■ **Task description**
Rewrite the material below with every instance of "screenshot" replaced by "screen capture", leaving everything else as it is.

■ **Supplied data**
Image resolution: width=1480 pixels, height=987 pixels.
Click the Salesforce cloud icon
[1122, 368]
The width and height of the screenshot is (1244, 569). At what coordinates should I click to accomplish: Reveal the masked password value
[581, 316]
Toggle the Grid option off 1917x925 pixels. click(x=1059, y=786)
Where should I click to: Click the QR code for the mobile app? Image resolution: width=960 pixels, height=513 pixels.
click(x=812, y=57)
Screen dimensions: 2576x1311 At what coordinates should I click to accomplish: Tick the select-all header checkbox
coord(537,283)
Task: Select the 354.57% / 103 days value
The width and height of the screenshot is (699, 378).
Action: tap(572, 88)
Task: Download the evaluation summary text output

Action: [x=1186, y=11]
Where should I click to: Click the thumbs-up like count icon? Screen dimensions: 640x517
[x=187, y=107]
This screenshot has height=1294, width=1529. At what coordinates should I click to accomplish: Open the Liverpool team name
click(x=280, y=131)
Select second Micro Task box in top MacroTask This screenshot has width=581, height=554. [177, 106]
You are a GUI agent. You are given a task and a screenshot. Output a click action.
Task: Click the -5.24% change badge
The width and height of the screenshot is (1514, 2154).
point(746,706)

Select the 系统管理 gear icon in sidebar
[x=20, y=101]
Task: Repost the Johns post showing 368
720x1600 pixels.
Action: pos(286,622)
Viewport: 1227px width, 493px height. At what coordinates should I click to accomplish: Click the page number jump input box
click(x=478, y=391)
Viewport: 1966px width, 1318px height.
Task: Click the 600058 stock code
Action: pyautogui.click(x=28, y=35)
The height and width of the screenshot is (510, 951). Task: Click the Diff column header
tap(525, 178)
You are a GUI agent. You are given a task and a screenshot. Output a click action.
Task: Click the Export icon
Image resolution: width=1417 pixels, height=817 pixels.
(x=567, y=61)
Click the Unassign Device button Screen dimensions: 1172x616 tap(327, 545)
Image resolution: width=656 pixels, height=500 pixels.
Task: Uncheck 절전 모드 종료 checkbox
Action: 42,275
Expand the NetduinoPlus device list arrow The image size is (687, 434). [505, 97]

■ **Exercise response**
Image resolution: width=1480 pixels, height=987 pixels.
Click the Salesforce cloud icon
[1122, 368]
The width and height of the screen capture is (1244, 569). At what coordinates should I click to accomplish: Reveal the masked password value
[581, 316]
Toggle the Grid option off 1917x925 pixels. click(x=1059, y=786)
Where should I click to: Click the QR code for the mobile app? Image resolution: width=960 pixels, height=513 pixels.
click(x=812, y=57)
Screen dimensions: 2576x1311 At what coordinates should I click to accomplish: Tick the select-all header checkbox
coord(537,283)
Task: Select the 354.57% / 103 days value
The width and height of the screen capture is (699, 378).
Action: tap(572, 88)
Task: Download the evaluation summary text output

Action: [x=1186, y=11]
Where should I click to: Click the thumbs-up like count icon? Screen dimensions: 640x517
[x=187, y=107]
This screen capture has height=1294, width=1529. At what coordinates should I click to accomplish: Open the Liverpool team name
click(x=280, y=131)
Select second Micro Task box in top MacroTask This screen capture has width=581, height=554. [177, 106]
You are a GUI agent. You are given a task and a screen capture. Output a click action.
Task: Click the -5.24% change badge
The width and height of the screen capture is (1514, 2154).
point(746,706)

Select the 系统管理 gear icon in sidebar
[x=20, y=101]
Task: Repost the Johns post showing 368
720x1600 pixels.
Action: pos(286,622)
Viewport: 1227px width, 493px height. At what coordinates should I click to accomplish: Click the page number jump input box
click(x=478, y=391)
Viewport: 1966px width, 1318px height.
Task: Click the 600058 stock code
Action: pyautogui.click(x=28, y=35)
The height and width of the screen capture is (510, 951). Task: Click the Diff column header
tap(525, 178)
You are a GUI agent. You are given a task and a screen capture. Output a click action.
Task: Click the Export icon
Image resolution: width=1417 pixels, height=817 pixels.
(x=567, y=61)
Click the Unassign Device button Screen dimensions: 1172x616 tap(327, 545)
Image resolution: width=656 pixels, height=500 pixels.
Task: Uncheck 절전 모드 종료 checkbox
Action: 42,275
Expand the NetduinoPlus device list arrow The image size is (687, 434). [505, 97]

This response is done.